Полет «Страны Советов»
В 1929 г. состояние здоровья Менжинского стало таково, что практически в ОГПУ воцарилось двоевластие Ягоды и Трилиссера. Дважды переболев в предыдущем году на фоне артериосклероза гриппом с осложнениями, в ночь на 21 апреля Менжинский перенес обширный инфаркт. Консилиум врачей допустил его к работе лишь с 1 августа, но с серьезными ограничениями: работать не свыше пяти часов в день, не более четырех дней в неделю, причем находясь на загородной даче.
12 сентября ЦК вынес решение: «обязать т.
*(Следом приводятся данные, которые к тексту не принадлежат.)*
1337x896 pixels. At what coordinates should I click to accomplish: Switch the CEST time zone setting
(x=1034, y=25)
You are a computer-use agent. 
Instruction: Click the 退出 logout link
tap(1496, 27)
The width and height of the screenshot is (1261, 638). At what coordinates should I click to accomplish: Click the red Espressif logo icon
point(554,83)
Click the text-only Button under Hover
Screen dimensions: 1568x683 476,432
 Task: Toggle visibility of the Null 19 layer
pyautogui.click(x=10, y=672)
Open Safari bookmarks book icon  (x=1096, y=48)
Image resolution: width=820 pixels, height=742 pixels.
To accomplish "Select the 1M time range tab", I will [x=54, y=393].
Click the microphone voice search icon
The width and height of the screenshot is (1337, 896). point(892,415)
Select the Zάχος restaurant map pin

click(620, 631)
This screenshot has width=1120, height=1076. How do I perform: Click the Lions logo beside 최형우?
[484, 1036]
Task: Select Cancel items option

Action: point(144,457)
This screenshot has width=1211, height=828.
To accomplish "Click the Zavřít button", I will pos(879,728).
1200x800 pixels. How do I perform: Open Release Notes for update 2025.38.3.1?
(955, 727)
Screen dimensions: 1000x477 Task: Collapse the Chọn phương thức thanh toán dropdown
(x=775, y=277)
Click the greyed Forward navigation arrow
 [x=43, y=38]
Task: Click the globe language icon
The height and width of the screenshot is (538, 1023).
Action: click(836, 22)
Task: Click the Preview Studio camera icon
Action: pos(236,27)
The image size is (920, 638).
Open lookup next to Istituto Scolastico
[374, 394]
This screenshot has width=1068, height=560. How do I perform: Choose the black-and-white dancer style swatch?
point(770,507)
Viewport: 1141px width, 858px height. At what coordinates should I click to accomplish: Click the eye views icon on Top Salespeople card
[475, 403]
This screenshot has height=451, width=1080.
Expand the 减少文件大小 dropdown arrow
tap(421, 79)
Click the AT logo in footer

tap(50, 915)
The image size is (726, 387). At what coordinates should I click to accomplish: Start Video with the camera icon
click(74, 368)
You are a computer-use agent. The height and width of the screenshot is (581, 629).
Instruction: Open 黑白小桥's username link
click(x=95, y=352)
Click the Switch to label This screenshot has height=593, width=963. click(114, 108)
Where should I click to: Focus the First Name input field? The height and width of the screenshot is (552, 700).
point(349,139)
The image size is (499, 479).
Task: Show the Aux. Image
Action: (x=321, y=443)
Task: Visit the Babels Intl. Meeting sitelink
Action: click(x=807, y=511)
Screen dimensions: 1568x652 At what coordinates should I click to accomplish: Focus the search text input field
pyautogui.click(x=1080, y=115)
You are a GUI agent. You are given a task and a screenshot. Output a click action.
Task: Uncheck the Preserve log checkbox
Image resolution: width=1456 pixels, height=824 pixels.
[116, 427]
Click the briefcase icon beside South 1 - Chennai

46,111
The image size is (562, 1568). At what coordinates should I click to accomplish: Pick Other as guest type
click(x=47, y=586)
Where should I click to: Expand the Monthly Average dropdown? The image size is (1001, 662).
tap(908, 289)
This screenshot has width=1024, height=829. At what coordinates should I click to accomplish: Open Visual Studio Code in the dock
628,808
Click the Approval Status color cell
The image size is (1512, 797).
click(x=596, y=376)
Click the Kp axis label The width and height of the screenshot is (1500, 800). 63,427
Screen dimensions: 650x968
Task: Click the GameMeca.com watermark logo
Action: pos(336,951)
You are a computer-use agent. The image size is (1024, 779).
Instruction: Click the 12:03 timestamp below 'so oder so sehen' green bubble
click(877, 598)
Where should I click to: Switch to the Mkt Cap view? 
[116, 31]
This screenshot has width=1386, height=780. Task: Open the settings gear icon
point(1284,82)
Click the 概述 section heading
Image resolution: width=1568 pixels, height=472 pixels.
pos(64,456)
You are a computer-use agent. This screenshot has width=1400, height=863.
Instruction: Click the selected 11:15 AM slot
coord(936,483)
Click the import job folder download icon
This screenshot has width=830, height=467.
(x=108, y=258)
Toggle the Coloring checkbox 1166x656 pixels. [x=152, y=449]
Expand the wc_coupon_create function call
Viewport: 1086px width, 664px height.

Менжинского в точности выполнять указания врачей», а уже 30 сентября консилиум этих самых врачей вынес решение, на основании которого Председатель ОГПУ отстранен от работы до 11 апреля 1930 г.[446]
Ягоде и Трилиссеру следовало теперь определить, ввиду болезни Менжинского и падения Бухарина, на кого им работать, кто их новый хозяин. Формально таковым оставался Рыков. Фактически же после краха «правой» бухаринской фракции он уже не мог выступать в роли нейтрального наблюдателя или верховного судьи между Сталиным и Бухариным. Он еще оставался председателем Совнаркома и СТО, председательствовал на заседаниях Политбюро, но уже перестал быть фигурою политического калибра.
Оставался вопрос: что делать дальше. Коммунисты с первого дня захвата власти открыто стремились к тому, чтобы обеспечить себе абсолютное господство над кастою «трудящихся», перевести их на казарменное положение. Но не могли этого сделать в крестьянской стране. Крестьянин — собственник дома и личного хозяйства, потребитель и поставщик товарного рынка, носитель «мелкобуржуазных» собственнических взглядов. Крестьянин не готов отказаться от семьи и жить в коммуне. Крестьянин не готов ходить строем. Как же переломить хребет крестьянству, если и Красная Армия набирается преимущественно из крестьянской молодежи, а городские рабочие сохраняют связи с деревней? Сталин нашел ответ на этот вопрос: массовым голодом. Голодный, истощенный человек не может восстать, не может активно сопротивляться. Выморить голодом наиболее активную часть крестьянства, а остальных частью загнать в колхозное рабство, частью превратить в дешевую рабочую силу на отдаленных стройках промышленных объектов — таков был единственно возможный план. Когда его выдвигала левая оппозиция во главе с Троцким, Бухарин и Сталин его высмеивали: не оттого, что план не нравился, а ради того, чтобы политически уничтожить Троцкого. Сталин, критикуя Троцкого как председателя комиссии по Днепрострою, на апрельском Пленуме 1926 г. заявил: «Речь идет… о том, чтобы поставить Днепрострой на свои собственные средства. А средства требуются тут большие, несколько сот миллионов. Как бы нам не попасть в положение того мужика, который, накопив лишнюю копейку, вместо того чтобы починить плуг и обновить хозяйство, купил граммофон и… прогорел (смех)».[447]